Queen Elizabeth II is doing all she can to keep her head up in the face of one of her harshest adversaries — the coronavirus pandemic. The health crisis has forced the Queen to go on lockdown to protect her wellbeing.
At the age of 94, the Queen is vulnerable and is part of the high-risk groups, and she is making some drastic changes to her routines.
For the first time in her 68-year reign, the Queen of the United Kingdom will not be attending the famous Royal Ascot.
Due to the new norms in England — such as social distancing and no less than ten people are allowed to gather together, the iconic race meeting will take place behind closed doors for the first time in its history. The sporting event is a favorite of the head of the Commonwealth.
She and along with numerous royal family members gathered at the annual racehorses to give out trophies while showing off their fancy outfits and hats.
Royal commentator Richard Fitzwilliams revealed that the Queen was broken-hearted by the cancellation of her appearance, but she understands that she must now live by the rules due to the nationwide lockdown.
Fitzwilliams explained that the Queen was disappointed and added: “The favorite event of the year is Royal Ascot, and we know how knowledgeable she is on equine matters. Ascot is magnificent, it’s a gloriously colorful kaleidoscope of color. The royal procession is one of its main features, and we know how keen the Queen is on it.
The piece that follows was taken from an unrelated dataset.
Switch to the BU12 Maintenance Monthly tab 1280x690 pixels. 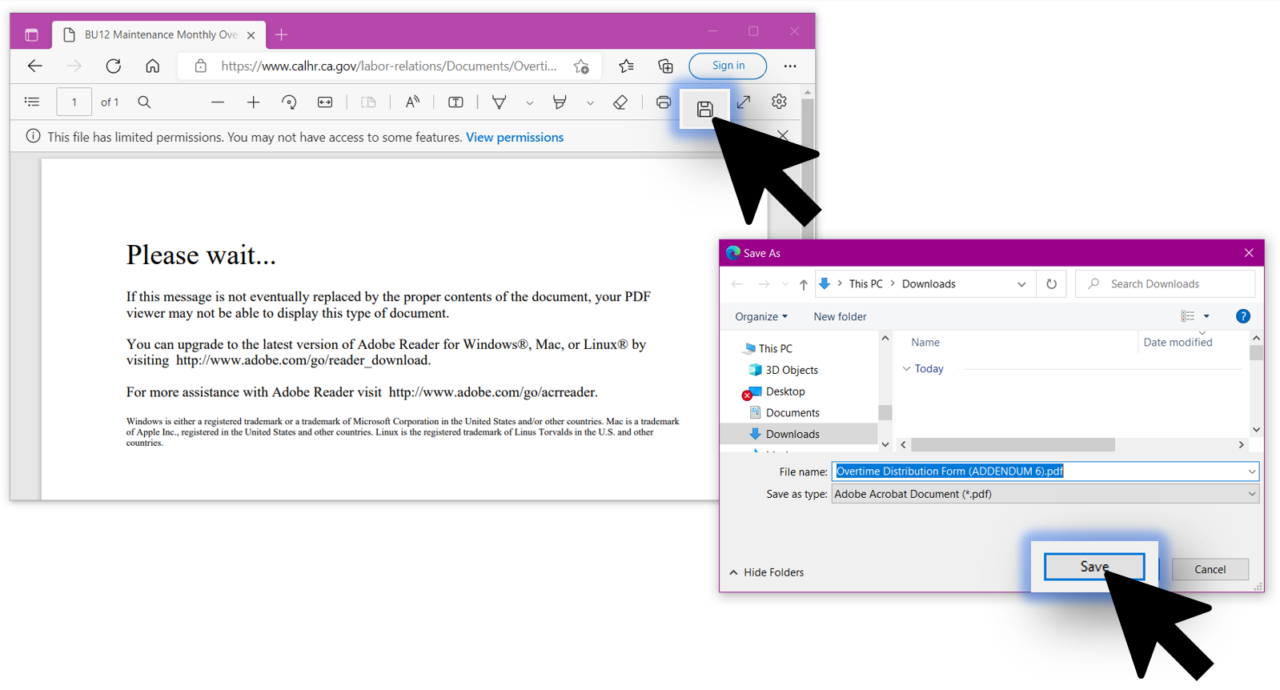click(150, 33)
Of course, she was disappointed, but she understood and appreciated the reason for the cancellation, which was unavoidable.”
Her Majesty did issue a statement where she spoke about her sadnesses due to the cancellation in these unprecedented times for the British people.
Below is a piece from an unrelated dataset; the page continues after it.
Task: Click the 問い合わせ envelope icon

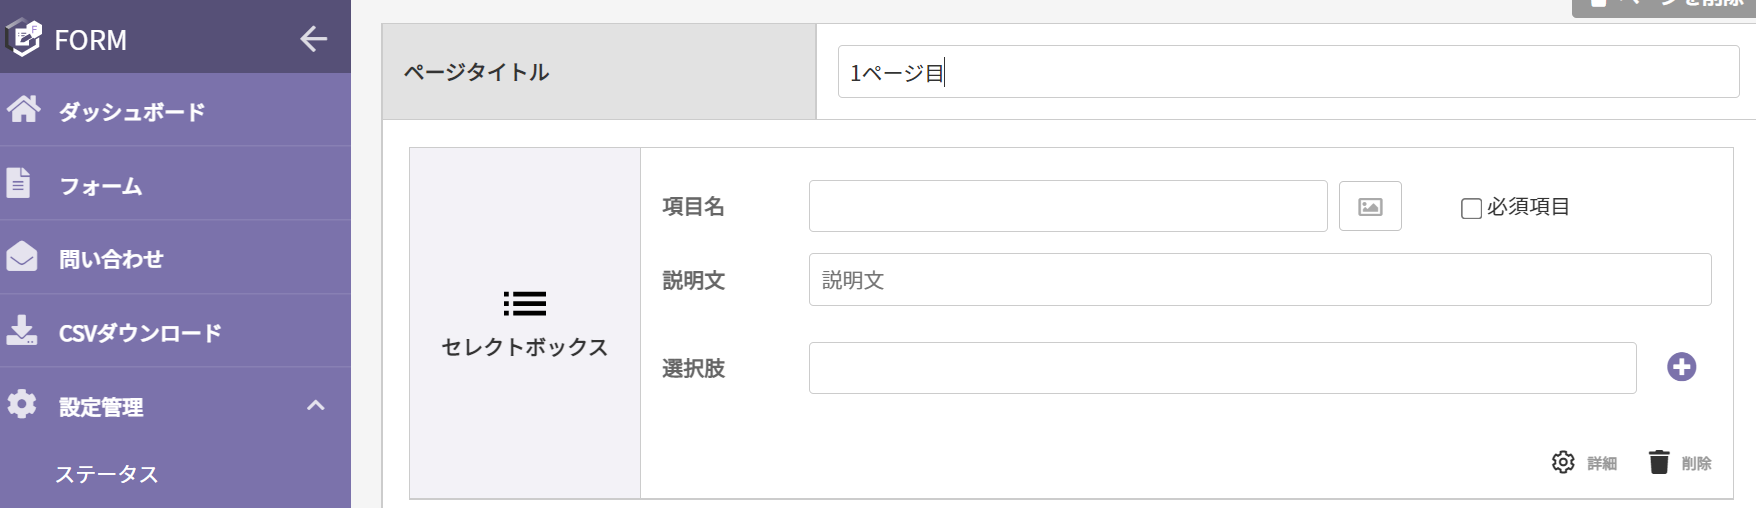Action: (x=22, y=257)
The Queen said: “I send my best wishes to the thousands of racing professionals and enthusiasts who will join me in celebrating this year’s Royal Ascot. In these challenging times, we are once again delighted to welcome the best horses and jockeys from across the world and pay tribute to those who have helped make this race meeting possible.”
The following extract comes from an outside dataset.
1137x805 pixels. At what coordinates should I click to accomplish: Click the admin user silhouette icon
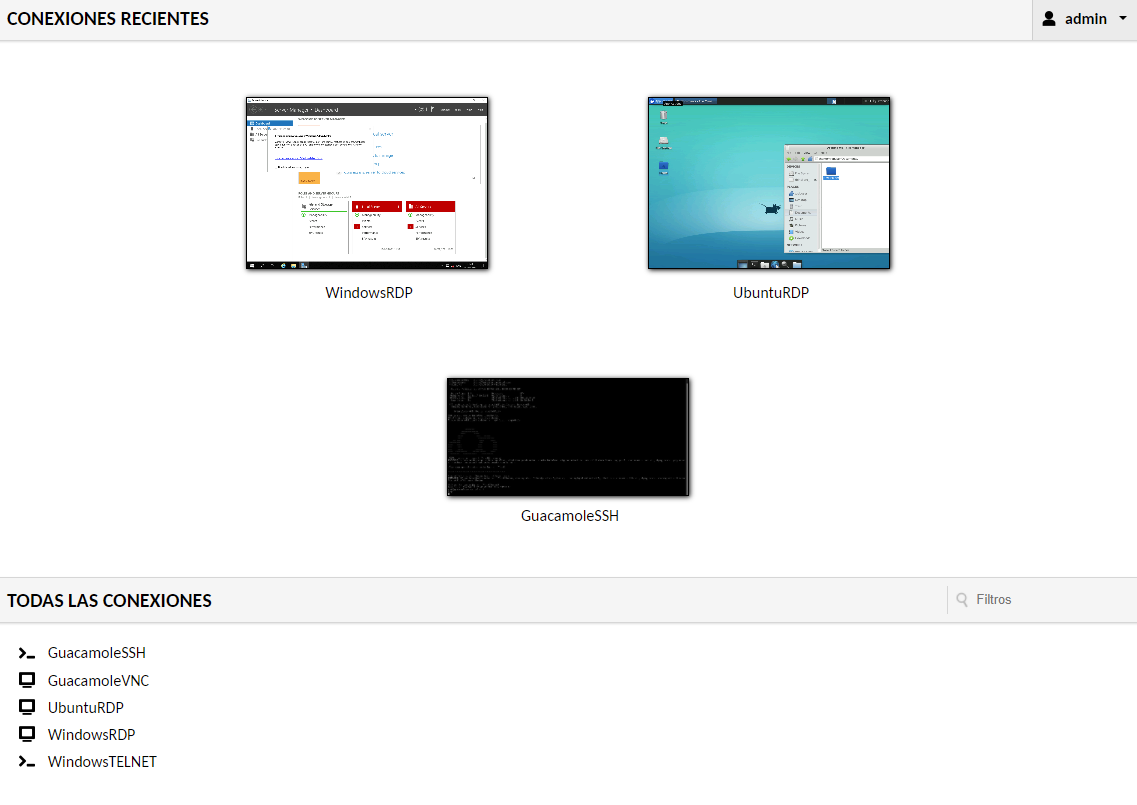coord(1049,19)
She added: “This year, Ascot will feel different for many, as it is so often a chance for friends, families, and colleagues, to gather together and enjoy a shared passion. I am sure, however, that with the valiant efforts of the organizers, owners, trainers, and stable staff, it will remain one of Britain’s finest sporting occasions and a highlight of the racing calendar.”
There are currently 299,000 confirmed cases and 45,000 deaths because of the coronavirus in England. Millions of Britons will be watching the glorious event while safely inside their homes.